Improve FFT post-processing performance using clFFT Post-callback

In my previous blog, I explained the pre-callback feature of the clFFT library that gives a new and faster way to pre-process input data before the FFT operation is performed. Instead of the conventional way of launching a separate kernel to pre-process the input, you can fold the pre-processing logic into the FFT kernel generated by the clFFT library using pre-callback. In this blog, I will introduce you to a new feature called post-callback that works on the same principle as pre-callback, however, for post-processing data.

Post-callback Introduction

The post-callback feature of clFFT gives you the ability to invoke user-provided OpenCL™ inline functions to post-process output data from within the FFT kernel. The inline OpenCL callback function is passed as a string to the library, and it is then incorporated into the generated FFT kernel. This eliminates the need for an additional kernel launch to carry out the post-processing tasks.

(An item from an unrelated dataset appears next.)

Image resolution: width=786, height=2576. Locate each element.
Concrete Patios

Let’s consider the example of magnitude extraction from complex vectors. In general, the output of FFT is complex numbers. Many times though, the application does not need this full information. Instead, only the amplitude of the resulting complex numbers or only their phase might be of interest. Without the post-callback feature, you may have to implement an additional kernel to perform such a post-processing operation. Instead, by using the new post-callback feature of clFFT, you can fold the post-processing logic into the FFT kernel, just as in the case with pre-callback. This improves performance by avoiding additional kernel launch overhead. Also, because only magnitude is of interest, only around half the amount of memory needs to be written to global memory by the FFT kernel.

So let’s look at both the approaches: a separate kernel to extract the magnitude during post-processing, and the same extraction using the clFFT post-callback. We’ll then look at the performance comparison with and without using post-callback. For brevity, the source code is kept high level. You can find the complete implementation on the clFFT GitHub page.

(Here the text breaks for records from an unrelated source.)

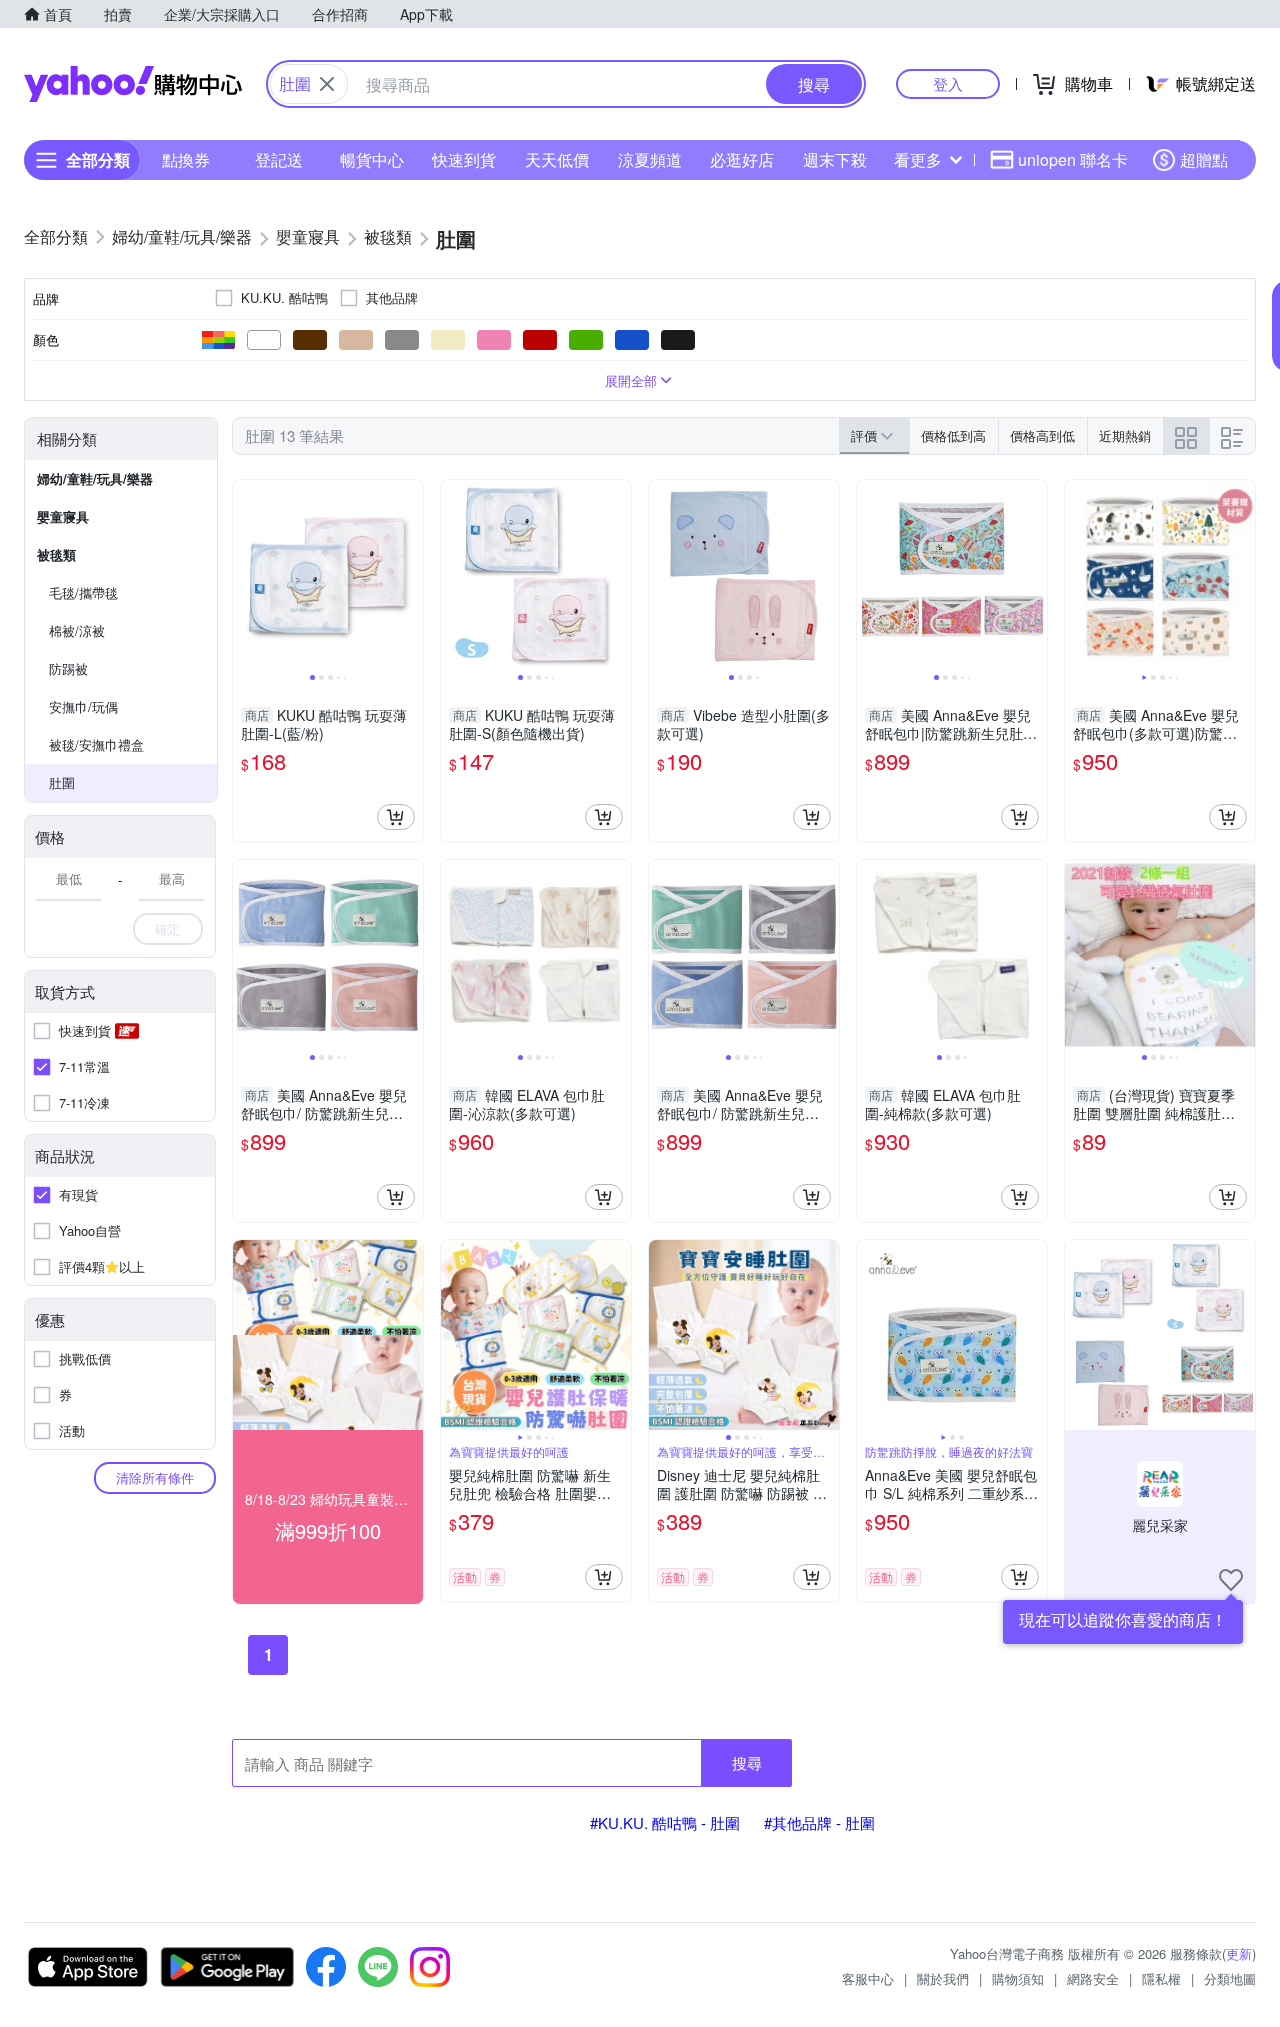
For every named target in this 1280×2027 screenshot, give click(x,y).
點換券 (186, 159)
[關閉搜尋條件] (327, 84)
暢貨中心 (372, 159)
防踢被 (68, 668)
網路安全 (1093, 1978)
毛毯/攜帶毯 (83, 592)
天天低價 (557, 159)
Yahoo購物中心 (133, 84)
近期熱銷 (1125, 435)
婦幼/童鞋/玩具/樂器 (95, 478)
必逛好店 (742, 159)
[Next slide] (410, 575)
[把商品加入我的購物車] (396, 817)
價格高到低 (1042, 435)
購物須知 (1018, 1978)
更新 (1239, 1953)
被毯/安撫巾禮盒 (96, 744)
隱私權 (1161, 1978)
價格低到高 (953, 435)
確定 (168, 928)
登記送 (279, 159)
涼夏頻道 (650, 159)
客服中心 (868, 1978)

Note : Post-callback feature will be available on GitHub as part of the ACL 1.0 GA release scheduled for Jan-2016.

Post-processing without post-callback

The workflow without post-callbacks would be as follows:

  1. Declare input and output buffers. Declare two output buffers; one to store the result of FFT and the other to store the calculated magnitude in the post-processing kernel.
//input buffer.
cl_mem inputfftbuffer = clCreateBuffer( … );
 
//output FFT buffer
cl_mem outpufftbuffer = clCreateBuffer( … );
 
//output magnitude buffer
cl_mem magoutfftbuffer = clCreateBuffer( … );
 
…
//Initialize input buffer
…
…
  1. Initialize the standard clFFT parameters and invoke the Bake Plan.
 clfftBakePlan( );

This API prepares the clFFT plan for execution. It generates OpenCL kernels based on the arguments passed and compiles them.

  1. Execute FFT.
 clfftEnqueueTransform( plan_handle, CLFFT_FORWARD, 1, &commandQueue, 0, NULL, NULL,
&inputfftbuffer, &outfftbuffer, … );
  1. Pass the FFT output to the post-processing kernel to extract its magnitude.

The kernel takes complex number of float2 type as input and stores the calculated magnitude in another buffer of float type.

 const char* source = “
__kernel void extractMagnitude(__global float2 *output, __global float *magoutput) \n
{ \n
uint outoffset = get_global_id(0); \n
float magnitude = sqrt(output[outoffset].x * output[outoffset].x + output[outoffset].y * output[outoffset].y); \n
*(magoutput + outoffset) = magnitude; \n
} \n “;

 

  1. Compile the post-processing kernel, set the kernel arguments and launch it.
 cl_program program = clCreateProgramWithSource( context, 1, &source, … );
cl_kernel kernel = clCreateKernel( program, "extractMagnitude", … );
…..
clSetKernelArg( kernel, 0, sizeof( cl_mem ), (void*)&outfftbuffer );
clSetKernelArg( kernel, 1, sizeof( cl_mem ), (void*)&magoutfftbuffer);
status = clEnqueueNDRangeKernel( …, kernel, 1, NULL, … );
  1. Read the output buffer magoutfftbuffer.
 clEnqueueReadBuffer( commandQueue, magoutfftbuffer, CL_TRUE, 0, out_size_of_buffers, host_output, … );

 

Post-processing using clFFT post-callback

Now, let’s take a look at how we can implement the magnitude extraction post-processing logic using clFFT post-callback. The workflow would be as follows:

  1. Declare input and output buffers. Note that here a single output buffer is needed as the post-process result is written directly into it.
 //input buffer.
cl_mem inputfftbuffer = clCreateBuffer( … );
//output FFT buffer
cl_mem outpufftbuffer = clCreateBuffer( … );
…
//Initialize input buffer
…

 

  1. Write the post-callback function as an inline OpenCL function and store it in a string.
 //Post-callback inline function
const char* postcallbackstr = “
float extractMagnitude(__global void *output, uint outoffset, __global void *userdata, float2 fftoutput) \n
{ \n
float magnitude = sqrt(fftoutput.x * fftoutput.x + fftoutput.y * fftoutput.y); \n *((__global float*)output + outoffset) = magnitude; \n
} \n ”;

clFFT expects the user-provided post-callback function to be of a specific prototype. I’ll cover some details on the expected function prototype later in this blog.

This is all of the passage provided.